INPUT DATA Block Start
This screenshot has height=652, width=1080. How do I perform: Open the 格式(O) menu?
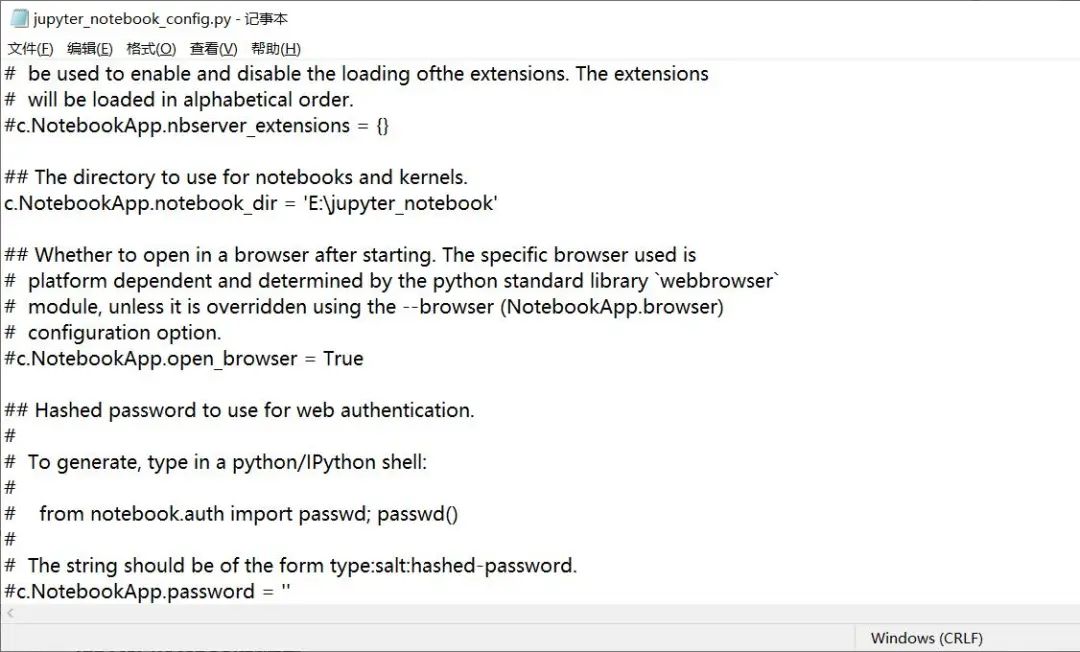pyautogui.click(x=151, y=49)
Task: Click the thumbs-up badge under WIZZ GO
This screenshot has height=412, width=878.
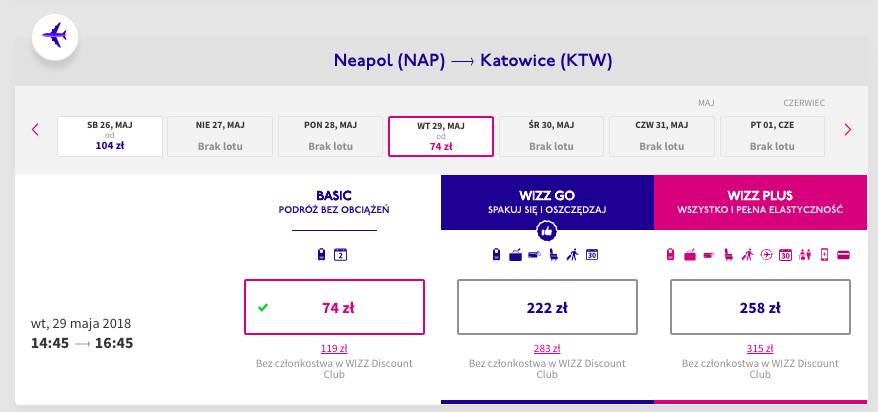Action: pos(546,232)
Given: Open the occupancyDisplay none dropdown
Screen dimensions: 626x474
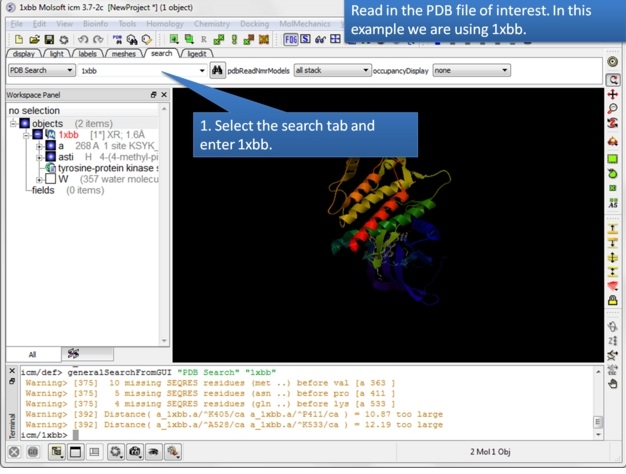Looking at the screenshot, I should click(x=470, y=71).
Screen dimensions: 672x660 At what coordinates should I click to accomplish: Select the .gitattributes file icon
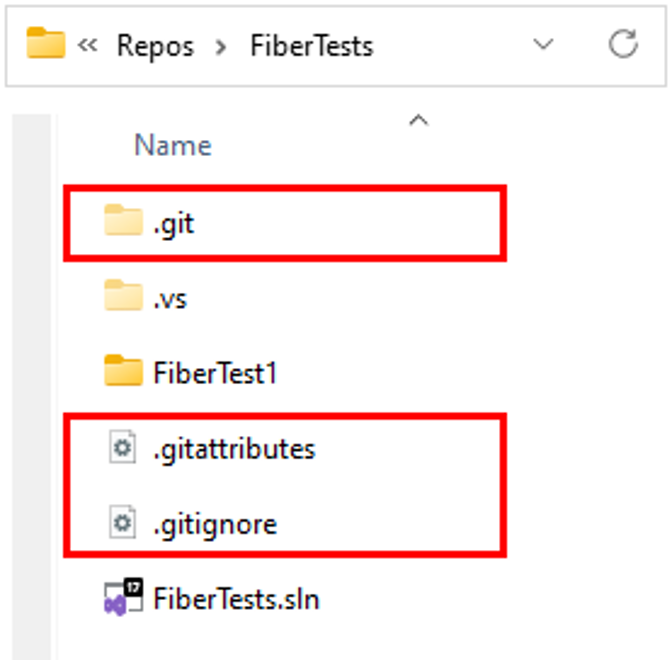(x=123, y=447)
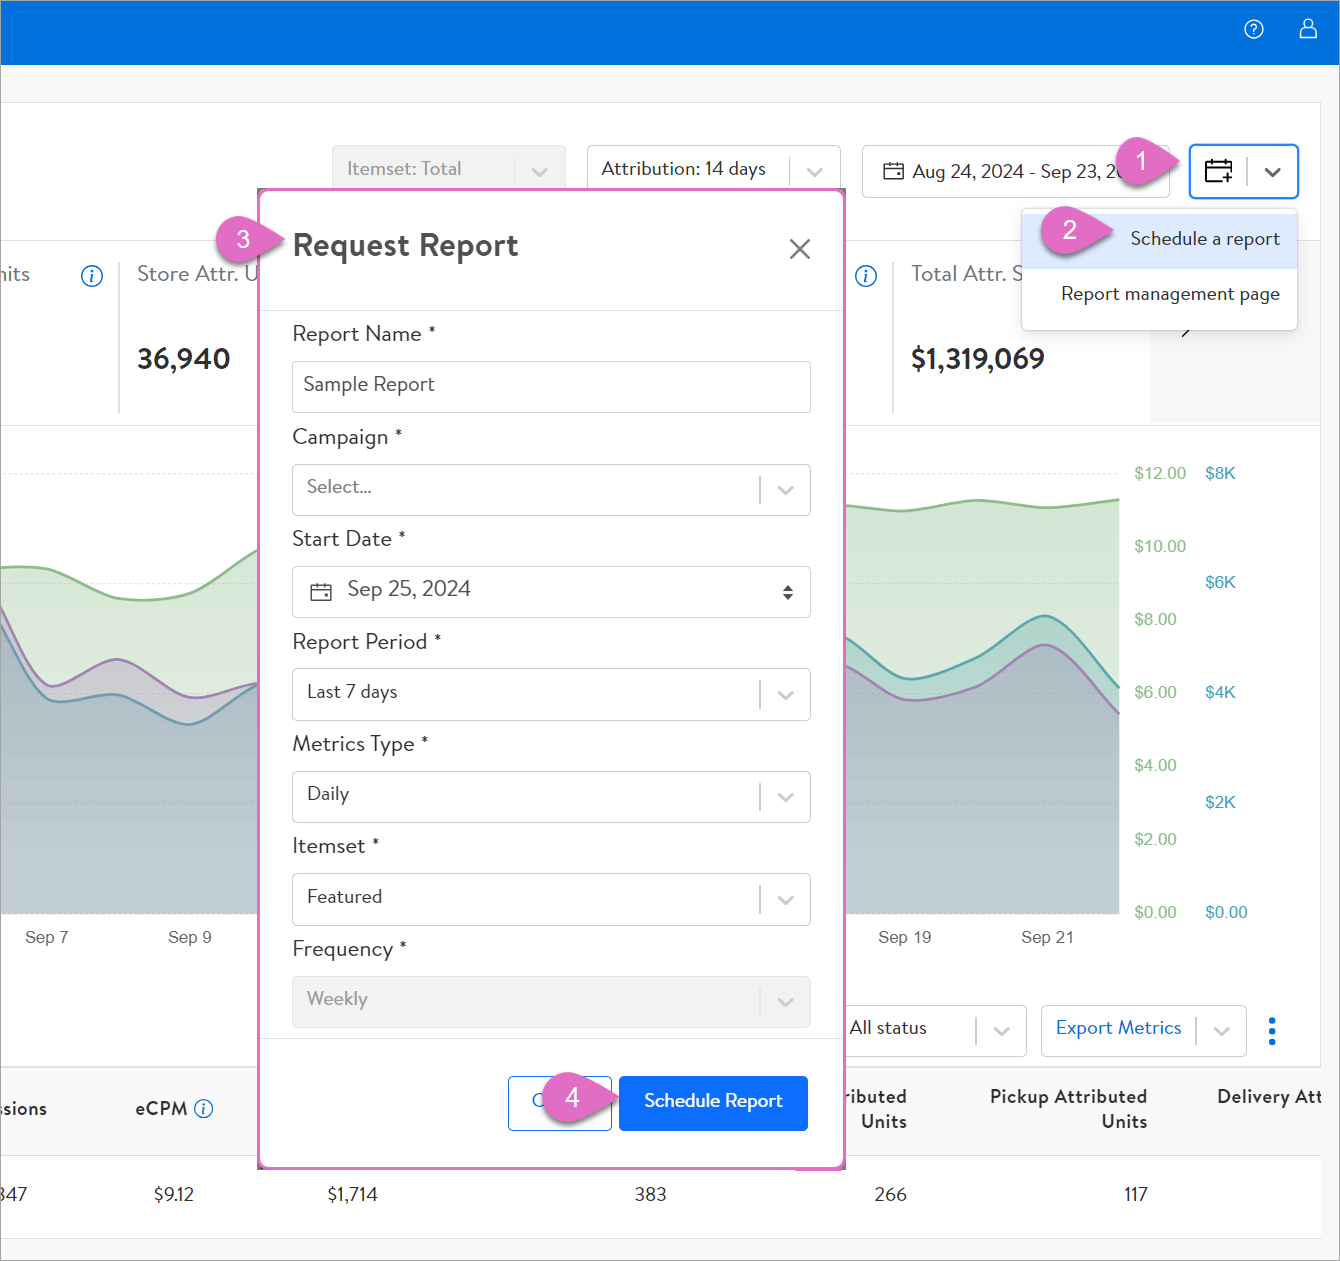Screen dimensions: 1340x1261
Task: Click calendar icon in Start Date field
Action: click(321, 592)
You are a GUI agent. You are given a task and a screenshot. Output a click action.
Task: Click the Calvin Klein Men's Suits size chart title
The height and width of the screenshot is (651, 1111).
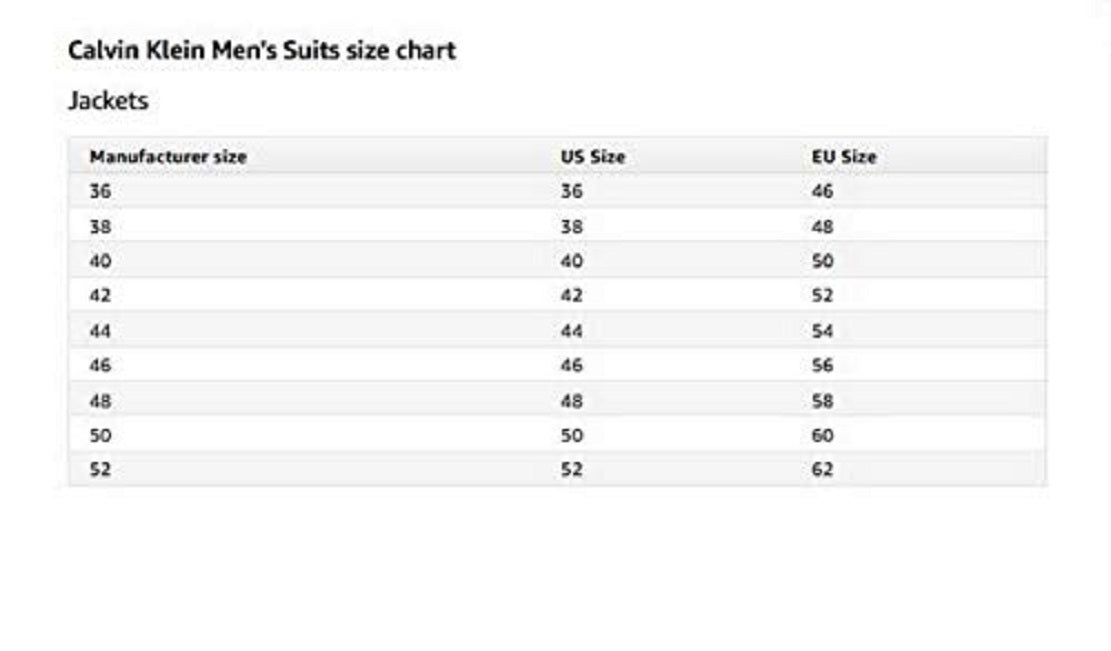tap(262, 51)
INPUT DATA Block End
▸ TASK OBJECTIVE
Repeat word for word, leaving out the pictures, each line of the records from the line that holds "Task: Click the Calvin" through the final one.

▸ RESULT OF THE TASK
Task: Click the Calvin Klein Men's Suits size chart title
The height and width of the screenshot is (651, 1111).
tap(262, 51)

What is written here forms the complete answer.